To focus on these two:

1. The "Small Population" Hurdle: The New "Plausible Mechanism" Shift

Statistical powering is the "Achilles' heel" of ultra-rare disease trials. Traditionally, if you couldn't get a large enough number of participants for the  Randomized Controlled Trial, you were stuck.

The 2026 Solution: Just last month (February 2026), the FDA issued the Plausible Mechanism Framework draft guidance. It specifically allows for the approval of individualized RNA and gene-editing therapies based on a "plausible" biological mechanism rather than traditional large-scale clinical outcomes. This could be a huge game-changer for the field.

The Impact: This means for a disease with only 10–20 patients globally, regulators are now increasingly accepting surrogate biomarkers (like protein expression levels) and Natural History Controls (comparing a patient to their own predicted decline) instead of requiring a placebo group, which is often ethically impossible in vulnerable populations.

 

2. The "Platform vs.

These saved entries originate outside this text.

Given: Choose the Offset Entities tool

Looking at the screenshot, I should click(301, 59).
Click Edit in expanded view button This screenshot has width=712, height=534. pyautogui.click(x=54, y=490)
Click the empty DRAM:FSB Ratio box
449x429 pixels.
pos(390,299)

Product" Trap

As I mentioned for the example of the GalNAc-siRNA chemistry, the platform vs product trap is one of the biggest frustrations. Treating a different sequence as a completely "new" drug feels like requiring a car manufacturer to crash-test every vehicle twice just because they changed the paint color.

Platform Technology Designation (PTD): The FDA has recently begun implementing the Platform Technology Designation program. This allows a sponsor to "lock in" the safety and manufacturing data for the GalNAc-scaffold itself.

The Goal: For subsequent targets using the same chemistry, sponsors can now leverage "prior knowledge." While we aren't at "plug-and-play" approval yet, the requirement for full Phase 1 toxicity for every new sequence is beginning to thaw, provided the chemical modifications (on the RNA) remain identical.

 

3. Other Critical Limitations worth mentioning:

Immunogenicity:  Even with "stealth" chemistries, patients can develop Anti-Drug Antibodies (ADAs) against the delivery vehicle (LNPs) or the viral capsid (AAV). This can neutralize the drug before it ever hits the target.

Long-term durability:  For chronic siRNA therapies, we still don't fully understand the impact of 20+ years of continuous RISC loading. For gene editing, the risk of off-target mutations accumulating over decades remains a primary safety concern.

CMC manufacturing: Moving from a 1-gram "lab scale" to a 1-kilogram "commercial scale" for complex conjugates is notoriously difficult. The purity requirements for oligos are much stricter than for small molecules, often leading to massive batch failures.


Looking ahead, what developments or breakthroughs do you expect to see in the next five to ten years in this field?

Looking ahead, several key developments are likely to shape the field over the next five to ten years. First, advances in blood–brain barrier (BBB) crossing delivery systems should enable the administration of oligotherapies to the central nervous system without the need for invasive direct injections into the CNS (brain or spinal cord).

At the same time, multi-gene targeting platforms are expected to mature, making it possible to silence multiple genes and modulate several disease pathways simultaneously—an important step toward addressing complex disorders. In oncology, ongoing chemical innovations may finally translate into tangible clinical success for oligotherapeutics.

Lastly, manufacturing costs, which currently limit broader applications (particularly for large patient populations such as those with cardiovascular diseases), are likely to decrease as synthesis, scale-up processes, and CMC capabilities continue to improve.


Thank you very much, Dr. Fakih, for sharing these valuable insights and for such a rich and informative perspective on the field.